Aujourd’hui, le souvenir du siège est encore très présent. La famille d’Ajibah Sumaleg a dû fuir sa maison en quelques jours. Il n’en restait rien à leur retour, cinq mois plus tard.

Ajibah fait partie des nombreuses personnes qui ont vu leur vie bouleversée en un instant. Comme elle, Sobaida Comadug, 60 ans, se souvient de l’invasion de la ville. Ce jour-là, elle a perdu son mari, décédé suite à une crise cardiaque.

Les personnes déplacées par le conflit ont initialement été installées dans des tentes, en attendant la construction de centres d’évacuation et d’abris provisoires.
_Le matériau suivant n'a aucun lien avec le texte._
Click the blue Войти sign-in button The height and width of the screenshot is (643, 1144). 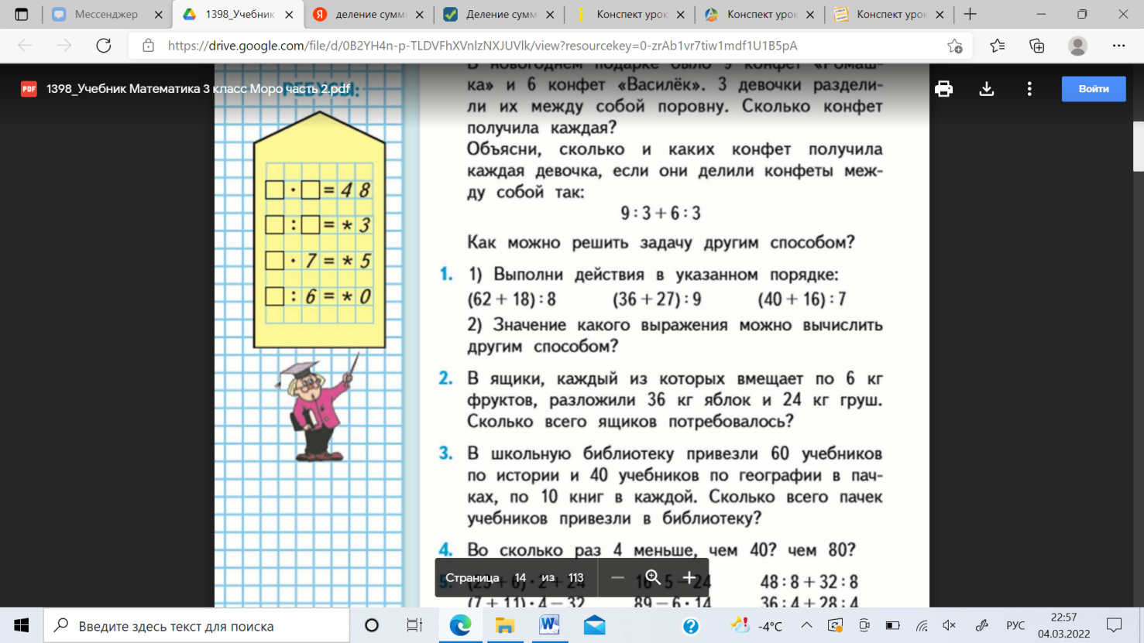click(1093, 89)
Les dernières familles à avoir été placées dans ces logements n’ont déménagé qu’en janvier 2020.

Selon Sobaida Comadoug, 60 ans, les abris transitoires ne sont guère mieux que les tentes. « Il s’agit de logement temporaire. On nous a dit qu’ils avaient été construits pour cinq ans. Pensez-vous que le gouvernement va construire des abris plus durables ? Non ! » Sobaida a passé toute sa vie à Marawi. Elle décrit les défis quotidiens auxquels sont confrontées les personnes déplacées.

Ils sont désormais 70 000 à vivre dans ces abris temporaires, dans des conditions extrêmement précaires. 50 000 autres personnes seraient hébergées chez des proches. Sarah Oranggaga, a dû emménager chez ses frères et sœurs après avoir été forcée d’abandonner son magasin.

L’accès limité à l’eau potable rend la vie des habitants difficile. Chika Suefuji, coordinatrice du projet de MSF, s’indigne : « Les conditions de vie des gens sont effroyables. L’approvisionnement en eau est primordial mais la solution proposée est à peine suffisante et plus que temporaire. Rien n’est pensé sur le long terme. Les gens ici souffrent sans que personne ne s’en aperçoive. »

Dans les sites de transit, le manque d’eau, l’éloignement des marchés et le coût des denrées poussent la population à manger des repas prêts-à-l’emploi, alors que les médecins préconisent une nourriture saine en complément des traitements contre les maladies non-transmissibles, telles que l’hypertension et le diabète. « Il est plus difficile de cuisiner des repas sains. Nous sommes loins des vendeurs de fruits et légumes et même si on en trouvait, nous n’avons pas l’eau potable pour les laver ! » explique Sobaida.   

Selon l’organisme d’enquêtes d’état civil et des statistiques vitales, les maladies non-transmissibles sont responsables, en 2015, de 41,5% des décès, et dans la région autonome musulmane de Mindanao, l’hypertension et le diabète figurent parmi les dix pathologies les plus répandues.

Depuis le siège, l’accès aux soins de santé est limité. Seules 15 des 39 structures de santé de Marawi et ses environs fonctionnent actuellement ; nombre de centres de santé ont été détruits ou n’ont pas pu rouvrir. MSF a réhabilité quatre centres de santé après le siège pour répondre aux besoins de la population.

Aujourd’hui, MSF soutient trois centres de santé dans la région pour fournir des soins de santé mentale et traiter les maladies non transmissibles. Janoa Manganar, responsable de l’équipe médicale de Médecins Sans Frontières explique les principaux enjeux sanitaires de la région.

Il est essentiel pour la population et en particulier les patients souffrant de maladies non transmissibles que la propagation de la Covid-19 reste sous contrôle. MSF a formé des équipes dans les 72 barangays - quartiers - de la ville de Marawi sur les techniques de surveillance et de prévention en collaboration avec les autorités sanitaires locales.

Pendant le confinement en avril et mai, faute de travail, la population a dû faire face à des choix difficiles : utiliser le peu d’argent disponible pour la nourriture ou des soins de santé lorsqu’un membre de la famille tombe malade. Pour Diane, quels que soient les besoins de la famille, la priorité reste l’éducation des enfants.

La population de Marawi est toujours suspendue à un avenir incertain. La réhabilitation du quartier de Ground Zero, la zone centrale de Marawi, la plus touchée pendant le siège, n’a pas commencé. Aucun progrès n’est visible et près de trois ans après la fin du siège, nombreux sont ceux qui vivent toujours dans des abris temporaires, sans signe d’amélioration.